Economia prateada!

FEV 325, 2022

José Anisio Pitico - Tribunal de Minas. Confira matéria original aqui.


O envelhecimento da população mundial, do nosso país e das nossas cidades não é uma projeção meramente estatística, demográfica, feita por estudiosos da matéria. É uma realidade. O mundo mudou. E uma das principais transformações é o envelhecimento populacional. Estamos e vamos viver mais. De início para esquentar a nossa conversa, cabe uma pergunta, caro/a leitor/a: estamos nos preparando para vivermos mais?

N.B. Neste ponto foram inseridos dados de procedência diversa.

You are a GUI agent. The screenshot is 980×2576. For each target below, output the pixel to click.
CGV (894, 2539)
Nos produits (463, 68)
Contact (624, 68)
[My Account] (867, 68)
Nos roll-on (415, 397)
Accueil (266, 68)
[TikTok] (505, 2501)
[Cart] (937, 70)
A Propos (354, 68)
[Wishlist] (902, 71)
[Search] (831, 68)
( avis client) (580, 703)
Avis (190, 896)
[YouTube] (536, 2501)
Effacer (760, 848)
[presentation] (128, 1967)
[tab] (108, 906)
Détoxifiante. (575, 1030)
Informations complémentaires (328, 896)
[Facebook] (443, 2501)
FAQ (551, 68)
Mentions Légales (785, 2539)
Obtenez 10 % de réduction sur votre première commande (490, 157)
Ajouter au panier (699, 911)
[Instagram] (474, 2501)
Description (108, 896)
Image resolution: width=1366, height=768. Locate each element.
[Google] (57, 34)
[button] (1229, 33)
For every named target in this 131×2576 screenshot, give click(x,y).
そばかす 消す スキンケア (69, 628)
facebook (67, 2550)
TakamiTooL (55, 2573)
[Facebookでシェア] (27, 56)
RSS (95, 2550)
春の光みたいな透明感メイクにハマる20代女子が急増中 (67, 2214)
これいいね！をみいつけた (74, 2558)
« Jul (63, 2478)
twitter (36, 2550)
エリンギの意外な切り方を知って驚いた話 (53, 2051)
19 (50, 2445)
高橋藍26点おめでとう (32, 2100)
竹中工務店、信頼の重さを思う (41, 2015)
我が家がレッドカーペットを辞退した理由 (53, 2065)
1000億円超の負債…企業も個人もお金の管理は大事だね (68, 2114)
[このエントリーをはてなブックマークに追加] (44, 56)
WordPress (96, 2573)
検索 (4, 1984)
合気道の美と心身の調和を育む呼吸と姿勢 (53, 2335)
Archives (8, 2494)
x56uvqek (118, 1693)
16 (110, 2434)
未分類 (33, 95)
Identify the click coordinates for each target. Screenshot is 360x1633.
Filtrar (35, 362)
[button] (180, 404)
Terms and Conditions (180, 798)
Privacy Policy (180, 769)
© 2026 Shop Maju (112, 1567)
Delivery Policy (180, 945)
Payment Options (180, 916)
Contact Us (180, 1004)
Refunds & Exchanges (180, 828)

Temos feito algum planejamento para vivermos até 80 anos, 90, ou mais? Porque não começar agora. Hoje. O importante é começar. Começar e dar sequência. Como? Mudança de hábitos. Muitos desses hábitos já sabemos de cor e salteado, quais são, só que não mudamos. Eu reconheço o quanto que é difícil mudar. Mas é possível, sim. Enquanto temos tempo. Por isso, devemos começar o mais cedo possível.


Essa nova realidade de que estamos e vamos viver mais, vem trazendo e traz muitas alterações no cotidiano da nossa sociedade, comunidade e família. E obviamente, se faz necessário a criação de outras e mais relações do mercado com as pessoas idosas consumidoras de produtos, bens e serviços. Será que o mercado tá de olho – atende – ou vem se atentando para as necessidades de gastos da Terceira Idade, das pessoas idosas?. Segundo estudos especializados, temos 54 milhões de consumidores na faixa etária dos 50 anos e mais e esse número pode chegar a 90 milhões daqui há 20, 25 anos. É o que esses mesmos especialistas chamam a atenção da sociedade sobre a “economia da longevidade”. Ou economia prateada. Constituída por pessoas de cabelos brancos. É a força do poder grisalho que se avizinha, forte também para fazer a circulação do dinheiro. Diante dessa situação por que passa o nosso país, mesmo com toda a nossa miopia social, não fica difícil perceber o quanto que é necessário ter vários empreendimentos, por menores que sejam, pelas lacunas existentes de opções para a melhoria da qualidade de vida das pessoas idosas. Só para exemplificar. O que temos de serviços de saúde, de lazer e de turismo para os consumidores e consumidoras maduros e maduras em nossa cidade? Sem citar outras áreas relacionadas ao seu bem-estar econômico, social e cultural.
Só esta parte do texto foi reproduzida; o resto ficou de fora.